In contrast, a ScrumMaster views the team as a source of creative, innovative energy that, when set loose in a self-organizing environment and served by an educated Product Owner and ScrumMaster, can achieve amazing results.  While this may sound a little new age, it is a crucial distinction between the two roles.  While a Project Manager is concerned with plans, controlling change and reporting the status of the effort to the various project stakeholders, the ScrumMaster trusts the Team and the Product Owner to work through the framework to address planning, changes and the reporting of status to stakeholders.  While these items look different in Scrum, they achieve the same objective: freeing the ScrumMaster to focus on things like Team dynamics, event facilitation, and impediment removal.

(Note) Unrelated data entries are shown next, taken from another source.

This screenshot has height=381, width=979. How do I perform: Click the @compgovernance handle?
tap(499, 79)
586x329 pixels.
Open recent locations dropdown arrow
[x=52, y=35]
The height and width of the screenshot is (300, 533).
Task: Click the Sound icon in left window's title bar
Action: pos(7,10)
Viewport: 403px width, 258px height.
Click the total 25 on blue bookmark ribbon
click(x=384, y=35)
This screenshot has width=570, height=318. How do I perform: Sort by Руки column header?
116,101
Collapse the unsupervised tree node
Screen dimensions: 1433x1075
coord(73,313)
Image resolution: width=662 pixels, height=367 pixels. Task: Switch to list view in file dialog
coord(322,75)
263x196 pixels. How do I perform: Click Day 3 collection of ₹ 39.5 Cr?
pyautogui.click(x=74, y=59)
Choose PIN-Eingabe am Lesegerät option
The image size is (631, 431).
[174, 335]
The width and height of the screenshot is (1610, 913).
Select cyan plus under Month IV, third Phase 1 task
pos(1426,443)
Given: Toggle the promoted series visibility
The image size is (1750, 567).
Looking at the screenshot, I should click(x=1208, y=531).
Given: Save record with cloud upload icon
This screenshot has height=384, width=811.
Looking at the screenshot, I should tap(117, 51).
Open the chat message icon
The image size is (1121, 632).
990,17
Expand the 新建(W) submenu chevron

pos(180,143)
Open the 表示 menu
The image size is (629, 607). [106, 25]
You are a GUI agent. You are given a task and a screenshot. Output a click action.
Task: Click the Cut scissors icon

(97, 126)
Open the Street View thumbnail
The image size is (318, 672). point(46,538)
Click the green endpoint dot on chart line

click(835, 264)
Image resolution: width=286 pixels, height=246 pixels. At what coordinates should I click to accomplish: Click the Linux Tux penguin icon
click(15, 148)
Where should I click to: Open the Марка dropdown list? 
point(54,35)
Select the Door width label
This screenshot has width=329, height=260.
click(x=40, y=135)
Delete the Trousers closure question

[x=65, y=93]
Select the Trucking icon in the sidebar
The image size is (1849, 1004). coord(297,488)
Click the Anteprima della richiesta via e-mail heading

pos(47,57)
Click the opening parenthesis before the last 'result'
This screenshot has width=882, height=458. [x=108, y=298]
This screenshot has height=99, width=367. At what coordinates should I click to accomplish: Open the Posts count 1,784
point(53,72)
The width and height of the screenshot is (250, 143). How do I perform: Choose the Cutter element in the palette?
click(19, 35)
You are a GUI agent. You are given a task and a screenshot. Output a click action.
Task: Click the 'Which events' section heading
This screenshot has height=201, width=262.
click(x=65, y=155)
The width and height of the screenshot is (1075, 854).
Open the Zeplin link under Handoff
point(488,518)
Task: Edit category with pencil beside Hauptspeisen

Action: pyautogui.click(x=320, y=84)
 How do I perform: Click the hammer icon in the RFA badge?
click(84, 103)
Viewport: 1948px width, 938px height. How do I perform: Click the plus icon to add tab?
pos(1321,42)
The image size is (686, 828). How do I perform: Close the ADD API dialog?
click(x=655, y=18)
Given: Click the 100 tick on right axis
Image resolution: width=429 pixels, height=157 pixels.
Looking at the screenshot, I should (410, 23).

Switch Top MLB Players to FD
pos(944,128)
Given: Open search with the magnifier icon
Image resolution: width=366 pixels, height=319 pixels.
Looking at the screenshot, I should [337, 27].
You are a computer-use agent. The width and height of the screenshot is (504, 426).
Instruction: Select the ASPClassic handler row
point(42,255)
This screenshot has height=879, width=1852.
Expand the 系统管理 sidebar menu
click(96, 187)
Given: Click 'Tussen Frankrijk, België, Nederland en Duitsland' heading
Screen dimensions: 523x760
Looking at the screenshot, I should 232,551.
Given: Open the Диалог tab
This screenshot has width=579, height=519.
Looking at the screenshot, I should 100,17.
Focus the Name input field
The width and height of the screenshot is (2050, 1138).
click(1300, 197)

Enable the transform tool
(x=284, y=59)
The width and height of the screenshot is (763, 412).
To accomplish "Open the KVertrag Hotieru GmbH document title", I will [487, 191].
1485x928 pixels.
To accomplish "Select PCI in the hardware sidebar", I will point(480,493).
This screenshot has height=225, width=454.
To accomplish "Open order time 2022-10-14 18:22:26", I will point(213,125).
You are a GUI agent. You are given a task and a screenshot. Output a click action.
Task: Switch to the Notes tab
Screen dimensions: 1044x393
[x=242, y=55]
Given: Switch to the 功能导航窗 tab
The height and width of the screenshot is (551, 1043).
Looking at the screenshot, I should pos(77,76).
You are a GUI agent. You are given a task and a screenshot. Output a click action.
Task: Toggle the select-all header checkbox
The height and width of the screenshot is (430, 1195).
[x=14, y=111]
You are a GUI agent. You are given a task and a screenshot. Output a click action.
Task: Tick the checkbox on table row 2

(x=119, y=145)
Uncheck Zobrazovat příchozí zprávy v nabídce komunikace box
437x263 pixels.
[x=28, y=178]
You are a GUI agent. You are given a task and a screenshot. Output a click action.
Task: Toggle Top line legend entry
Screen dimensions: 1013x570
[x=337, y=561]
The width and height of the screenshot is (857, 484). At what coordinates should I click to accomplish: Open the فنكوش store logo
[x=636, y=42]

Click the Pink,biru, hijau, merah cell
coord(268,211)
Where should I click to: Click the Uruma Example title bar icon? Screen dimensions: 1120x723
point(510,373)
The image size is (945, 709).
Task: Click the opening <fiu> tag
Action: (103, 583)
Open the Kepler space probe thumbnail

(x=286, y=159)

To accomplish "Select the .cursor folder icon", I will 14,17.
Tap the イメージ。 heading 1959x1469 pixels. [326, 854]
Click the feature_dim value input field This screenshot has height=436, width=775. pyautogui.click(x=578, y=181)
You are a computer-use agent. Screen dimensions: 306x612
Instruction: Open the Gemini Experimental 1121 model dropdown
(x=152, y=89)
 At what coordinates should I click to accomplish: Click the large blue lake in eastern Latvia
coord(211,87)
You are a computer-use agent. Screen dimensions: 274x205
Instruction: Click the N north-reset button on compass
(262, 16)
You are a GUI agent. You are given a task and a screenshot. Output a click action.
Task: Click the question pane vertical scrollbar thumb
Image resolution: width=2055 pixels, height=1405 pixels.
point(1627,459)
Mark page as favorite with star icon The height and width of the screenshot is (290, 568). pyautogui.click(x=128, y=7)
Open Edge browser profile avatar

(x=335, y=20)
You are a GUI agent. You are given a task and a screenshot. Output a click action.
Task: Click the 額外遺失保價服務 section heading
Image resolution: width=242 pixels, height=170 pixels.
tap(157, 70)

A ScrumMaster is also concerned with the technical practices of the Team.  While items such as the Team’s automation approach to continuous product integration are of minimal interest to most Project Managers, they fall clearly within the purview of the ScrumMaster.  A ScrumMaster is a strong advocate for the Team adopting these practices and is continually educating the Team on their benefits and pushing them to continually search for, and stretch, the technical excellence of their product.  Project managers might inquire as to whether the project team is controlling their source code or is regularly testing the application, but rarely will a traditional project manager push beyond this cursory inquiry.

In short, a Project Manager exists to serve the project stakeholders by providing them with an idea of the project’s progress through indirect means – how much money has been spent, how time has expired in a flawed plan, etc.  A ScrumMaster instead does anything that will help the Team be a better version of itself, to, in the words of Jeff McKenna, the coach of the first Scrum Team ever, “help the Team be awesome”.